The Faculty of Creative and Cultural Industries shares news that Prof Deborah Sugg Ryan, from the University of Portsmouth, gave a public lecture at the Heath Robinson Museum in Pinner on 31 January to accompany their current exhibition Heath Robinson’s Home Life.
Deborah’s lecture was on ‘Heath Robinson and the Labour-Saving Home’. It featured Robinson’s ‘The Gadgets’, a two-third scale fully working house he designed for the 1934 Ideal Home Exhibition, which was the inspiration for Wallace and Gromit’s house in The Wrong Trousers. Deborah examined Robinson’s house in the wider context of the design and material culture of the interwar labour-saving home, which included not only gadgets but also space-saving metamorphic furniture.
From about 1930 onwards Heath Robinson’s humour was centred on domestic life. In 1934 his house “The Gadgets” was constructed at the Ideal Home Exhibition, and in 1936 How to Live in a Flat, the first of his series of “How to…” books were published.

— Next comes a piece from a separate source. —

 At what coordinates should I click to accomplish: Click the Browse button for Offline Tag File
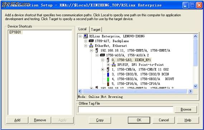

The exhibition shows the early series of “Ideal Home” cartoons published in 1933 and rare photographs of the construction of Heath Robinson’s house at the Ideal Home Exhibition. It was peopled with more than thirty life-like moving figures, all busy about their daily tasks, assisted by numerous contraptions. It was this construction that later provided the inspiration for the opening scenes of the Wallace and Gromit film ‘The Wrong Trousers’.
Including original artwork from How to Live in a Flat which gently satirised modernist architecture and Art Deco design as well as his usual target of people who take themselves too seriously. Subsequent books in that series address gardening, motoring and marriage. During the Second World War he presented his hilarious ideas of How to Run a Communal Home and How to Build a New World assisted by a host of new gadgets. Examples of the set of nursery china that Heath Robinson designed in 1927 for a Knightsbridge department store will be on show.